### Problem details
Would you copy only the lines below, beginning with the one that contains "The height and width of the screenshot is (524, 802)." and running through the last entry line?

Saved data entries
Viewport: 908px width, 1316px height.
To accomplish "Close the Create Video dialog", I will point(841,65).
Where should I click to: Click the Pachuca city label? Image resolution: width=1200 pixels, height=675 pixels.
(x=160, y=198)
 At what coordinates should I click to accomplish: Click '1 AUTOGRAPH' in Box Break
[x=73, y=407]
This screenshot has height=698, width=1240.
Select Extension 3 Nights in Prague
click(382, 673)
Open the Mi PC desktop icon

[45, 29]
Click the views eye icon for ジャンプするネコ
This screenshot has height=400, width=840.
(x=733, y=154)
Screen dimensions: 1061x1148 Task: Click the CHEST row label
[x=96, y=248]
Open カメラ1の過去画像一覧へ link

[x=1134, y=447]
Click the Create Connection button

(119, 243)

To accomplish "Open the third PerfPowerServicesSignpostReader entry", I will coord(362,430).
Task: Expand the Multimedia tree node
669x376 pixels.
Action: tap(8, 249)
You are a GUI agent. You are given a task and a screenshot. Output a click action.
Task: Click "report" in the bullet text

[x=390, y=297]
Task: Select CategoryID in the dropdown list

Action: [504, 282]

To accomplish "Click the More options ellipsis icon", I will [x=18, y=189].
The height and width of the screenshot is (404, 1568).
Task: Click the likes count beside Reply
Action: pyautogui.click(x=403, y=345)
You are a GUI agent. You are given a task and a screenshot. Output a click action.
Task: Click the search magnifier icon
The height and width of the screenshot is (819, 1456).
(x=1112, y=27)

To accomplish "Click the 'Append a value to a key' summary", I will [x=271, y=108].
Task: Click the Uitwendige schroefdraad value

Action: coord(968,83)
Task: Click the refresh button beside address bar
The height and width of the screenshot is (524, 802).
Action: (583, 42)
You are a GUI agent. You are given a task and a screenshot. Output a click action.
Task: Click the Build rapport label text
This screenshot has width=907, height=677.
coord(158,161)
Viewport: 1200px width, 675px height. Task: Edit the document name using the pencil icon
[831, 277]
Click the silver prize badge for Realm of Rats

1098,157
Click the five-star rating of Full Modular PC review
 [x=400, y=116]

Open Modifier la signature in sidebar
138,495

### Solution for this task
The height and width of the screenshot is (524, 802).
Action: (583, 42)
You are a GUI agent. You are given a task and a screenshot. Output a click action.
Task: Click the Build rapport label text
This screenshot has width=907, height=677.
coord(158,161)
Viewport: 1200px width, 675px height. Task: Edit the document name using the pencil icon
[831, 277]
Click the silver prize badge for Realm of Rats

1098,157
Click the five-star rating of Full Modular PC review
 [x=400, y=116]

Open Modifier la signature in sidebar
138,495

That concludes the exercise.